== Required tasks ==
1/ Translate this sentence from the piece on Pope Francis's FAO address below into Spanish: "The root source of this credibility is his emphasis on the dignity of the poor."
2/ In one to three sentences, explain why the poor love Francis, according to the piece on Pope Francis's FAO address below.
3/ Answer these questions from the piece on Pope Francis's FAO address below:
(a) In what city is the FAO headquarters where the Pope spoke?
(b) What have traditional Catholics faulted Francis for?
(c) Which pope does the piece call perhaps the most unjustly vilified public figure of the past half century?
─── Selected excerpt
November 20, 2014, Thursday — Pope Francis addresses the UN’s Food and Agriculture Organization FAO)

“These people are just asking for dignity. They beg us for dignity, not for charity.” —Pope Francis, speaking today to officials at FAO, the UN Food and Agriculture headquarters in Rome

Two points about the Pope’s remarks today in Rome to the UN’s Food and Agriculture Organization:

1) the Pope’s emphasis on the word dignity — he said that the poor, the hungry, do not so much wish to receive charity — food and water — as to have their dignity granted, or restored; and

2) speaking to an audience of international government officials and functionaries who are part of a “global elite” which often can be quite critical of the Catholic Church, its leadership, and its moral teachings, Pope Francis received cheers and standing applause.

Taken together, these two points reveal much about this pontificate.

Strikingly, many traditional Catholics (as I have noted in my recent letters) have been critical of Francis since his election on March 13, 2103. These Catholics, often laudably coherent in practicing what they profess, have faulted Francis for allegedly not being clear enough in his presentation of the Church’s moral doctrine. They have suggested that Francis’ winning the applause of “the world” is a danger sign, not a positive development.

So Pope Francis has won the affection and respect of the world’s poor, and of many “liberals,” Catholics and non-Catholics alike, but has run into problems which what one would have thought would be any Pope’s “core support group,” conservative Catholics.

If many of the sharp critics of the Pope have been the more publicly devout members of his own Church, many of his admirers have been those estranged from the Church, and critical of or skeptical toward the Church.

This makes Francis’ pontificate quite fascinating.

And this is why its next phase — the phase from now until the conclusion of the Synod in October 2105 — will go far to determining the historical importance of this pontificate.

During this next phase, the Pope will likely continue to win high marks from those who have admired him up to now.

No other public figure in the world right now is able to speak with such authenticity and impact on the problems of the poor.

The root source of this credibility is his emphasis on the dignity of the poor.

The poor love Francis because he doesn’t condescend, speak down, to anyone. Rather, he talks to the poor as to equals, and as if they have great dignity even in their neediness.

In this, Francis is following the teaching of Christ, who taught that the poor should be cared for as one would care for Christ.

In recent decades, the global elites have been more or less impervious to Christian moral teaching, though a grudging respect was shown to Paul VI and John Paul II (not so much to Benedict XVI, perhaps the most unjustly vilified public figure of the past half century). They have mocked the Church’s teaching on contraception, they have mocked the Church’s conviction that widely available abortion would not improve, but harm, the lot of women, and so forth.

But Francis is admired by many in these “global elites,” as these videos show.

Francis has spoken clearly on many occasions about Church moral doctrine, so the claim that his overall teaching is confusing is not true.

He has occasionally left space, sometimes considerable space, for confusion.
──────
─── Extracted entries
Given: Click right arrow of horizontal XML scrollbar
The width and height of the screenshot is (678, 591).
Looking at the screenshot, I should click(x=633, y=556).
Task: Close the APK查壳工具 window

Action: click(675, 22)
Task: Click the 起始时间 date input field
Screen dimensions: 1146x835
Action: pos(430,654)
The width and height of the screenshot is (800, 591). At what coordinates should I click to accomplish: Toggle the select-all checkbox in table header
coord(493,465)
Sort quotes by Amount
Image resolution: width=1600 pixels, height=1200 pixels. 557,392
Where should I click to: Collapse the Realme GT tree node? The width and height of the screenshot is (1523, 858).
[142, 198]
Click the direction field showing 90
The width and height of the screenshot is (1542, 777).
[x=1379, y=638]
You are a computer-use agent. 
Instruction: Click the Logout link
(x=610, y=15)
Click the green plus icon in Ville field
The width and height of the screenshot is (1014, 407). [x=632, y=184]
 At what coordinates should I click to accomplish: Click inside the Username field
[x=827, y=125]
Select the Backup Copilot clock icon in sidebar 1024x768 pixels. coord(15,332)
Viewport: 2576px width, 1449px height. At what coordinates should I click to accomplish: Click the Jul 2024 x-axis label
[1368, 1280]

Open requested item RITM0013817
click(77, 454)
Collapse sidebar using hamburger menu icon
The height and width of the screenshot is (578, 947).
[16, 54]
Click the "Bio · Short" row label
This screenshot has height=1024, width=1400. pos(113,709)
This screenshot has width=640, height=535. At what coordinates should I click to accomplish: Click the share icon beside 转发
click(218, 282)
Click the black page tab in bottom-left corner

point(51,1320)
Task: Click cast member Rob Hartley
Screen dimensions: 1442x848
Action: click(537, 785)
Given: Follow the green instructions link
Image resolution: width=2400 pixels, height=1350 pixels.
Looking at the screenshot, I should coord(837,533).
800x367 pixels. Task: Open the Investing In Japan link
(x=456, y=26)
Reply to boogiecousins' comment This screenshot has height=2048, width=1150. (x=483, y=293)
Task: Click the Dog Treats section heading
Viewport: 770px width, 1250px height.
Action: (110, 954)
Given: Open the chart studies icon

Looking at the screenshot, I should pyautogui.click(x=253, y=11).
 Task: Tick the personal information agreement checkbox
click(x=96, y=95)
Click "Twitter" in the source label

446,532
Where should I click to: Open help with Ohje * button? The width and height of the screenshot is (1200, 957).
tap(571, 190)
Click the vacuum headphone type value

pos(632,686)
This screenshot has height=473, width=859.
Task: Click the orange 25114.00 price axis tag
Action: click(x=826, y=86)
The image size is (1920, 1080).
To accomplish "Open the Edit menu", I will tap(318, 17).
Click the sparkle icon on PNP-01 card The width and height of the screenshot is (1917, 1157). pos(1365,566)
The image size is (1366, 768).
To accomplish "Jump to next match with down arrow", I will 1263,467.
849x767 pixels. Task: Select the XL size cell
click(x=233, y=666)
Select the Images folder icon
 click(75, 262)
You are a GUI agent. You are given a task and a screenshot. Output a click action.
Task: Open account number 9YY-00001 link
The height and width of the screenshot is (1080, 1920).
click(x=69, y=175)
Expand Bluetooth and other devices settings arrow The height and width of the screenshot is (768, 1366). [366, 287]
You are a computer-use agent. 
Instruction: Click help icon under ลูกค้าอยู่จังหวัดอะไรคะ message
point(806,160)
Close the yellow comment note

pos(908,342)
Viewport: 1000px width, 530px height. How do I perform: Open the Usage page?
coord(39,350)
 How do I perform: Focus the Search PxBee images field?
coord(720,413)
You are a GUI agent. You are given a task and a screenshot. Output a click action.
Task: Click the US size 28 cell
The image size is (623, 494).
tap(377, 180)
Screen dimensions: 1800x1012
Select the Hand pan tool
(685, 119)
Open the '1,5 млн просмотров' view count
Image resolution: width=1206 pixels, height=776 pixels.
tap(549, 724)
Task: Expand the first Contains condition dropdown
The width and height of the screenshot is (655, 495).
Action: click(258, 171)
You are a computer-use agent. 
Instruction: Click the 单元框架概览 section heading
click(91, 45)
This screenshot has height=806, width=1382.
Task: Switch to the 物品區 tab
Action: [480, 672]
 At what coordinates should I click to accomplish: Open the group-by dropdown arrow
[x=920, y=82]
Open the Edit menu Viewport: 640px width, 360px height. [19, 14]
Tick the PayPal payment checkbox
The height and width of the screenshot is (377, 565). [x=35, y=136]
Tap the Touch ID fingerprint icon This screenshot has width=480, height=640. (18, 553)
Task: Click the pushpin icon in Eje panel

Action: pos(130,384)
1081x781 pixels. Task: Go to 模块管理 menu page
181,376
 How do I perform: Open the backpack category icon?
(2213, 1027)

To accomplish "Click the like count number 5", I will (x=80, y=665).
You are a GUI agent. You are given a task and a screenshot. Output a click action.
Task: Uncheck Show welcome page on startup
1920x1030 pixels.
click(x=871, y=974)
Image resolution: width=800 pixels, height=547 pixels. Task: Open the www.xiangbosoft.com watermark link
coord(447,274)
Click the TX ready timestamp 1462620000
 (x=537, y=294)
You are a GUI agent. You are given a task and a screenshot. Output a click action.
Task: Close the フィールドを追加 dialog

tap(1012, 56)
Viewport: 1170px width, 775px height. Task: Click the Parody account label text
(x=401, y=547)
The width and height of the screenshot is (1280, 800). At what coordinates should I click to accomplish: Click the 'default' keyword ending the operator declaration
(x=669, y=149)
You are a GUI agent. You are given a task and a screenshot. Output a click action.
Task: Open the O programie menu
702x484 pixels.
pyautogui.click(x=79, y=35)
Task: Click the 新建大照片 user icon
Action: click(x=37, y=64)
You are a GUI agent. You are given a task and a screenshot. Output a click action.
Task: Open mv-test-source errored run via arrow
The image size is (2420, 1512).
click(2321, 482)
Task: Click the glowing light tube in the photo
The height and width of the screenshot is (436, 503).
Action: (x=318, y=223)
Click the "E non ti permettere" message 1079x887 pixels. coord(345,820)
──────
== Results ==
1/ La raíz de esta credibilidad es su énfasis en la dignidad de los pobres.

2/ The poor love Francis because he doesn't condescend or speak down to anyone. He talks to the poor as equals, as if they have great dignity even in their neediness.

3/
(a) Rome.
(b) Allegedly not being clear enough in his presentation of the Church's moral doctrine.
(c) Benedict XVI.